In the blog post, if you double click buttons, the animation skips. We've talked a lot about interruptible animations in the thread, although in this case it would suffice to know whether an animation is running, and drop inputs if one is. But the piece library can't offer that. Why? Because ultimately it's represented as a (possibly infinite duration), and a (Time -> a) function. In my very long post above -- I forgive you for not reading it -- I go into how this "shallow embedding" doesn't allow access of the parameters needed to create an interruptible or inspectable animation. (Short answer: the values are stored only in the closure.)

The library also invokes Debug.crash in a few places where, contrary to the error message, something quite possible has happened. The type system ought to prevent this sort of thing, but instead it bends over backwards to accommodate the forever / for a time distinction. The only way to run an animation is with the run function but that seems very difficult to incorporate into an arbitrary architecture. I prefer how the blog post code incorporates the animation code into the main logic, but mostly behind a function definition.

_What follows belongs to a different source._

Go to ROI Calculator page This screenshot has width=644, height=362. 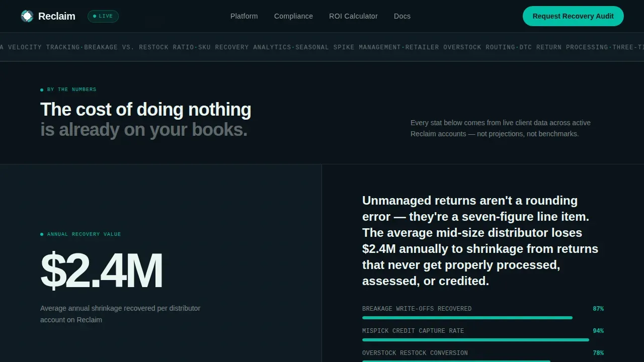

Finally, the library doesn't seem to actually be much help, since the task of generating values is pushed onto the (Time -> a) render function. There's no easing and no interpolation. The library also falls short of providing mapN functionality, even though it's possible with this setup. I do like that the functions all have a reasonable number of arguments, and that it gives you good control cycling an animation back and forth.

Here is my (partially subjective) list of goals for an animation library. Note that these are type and syntax level, and should be largely independent of the semantic and architectural goals Aaron outlined waaay above us.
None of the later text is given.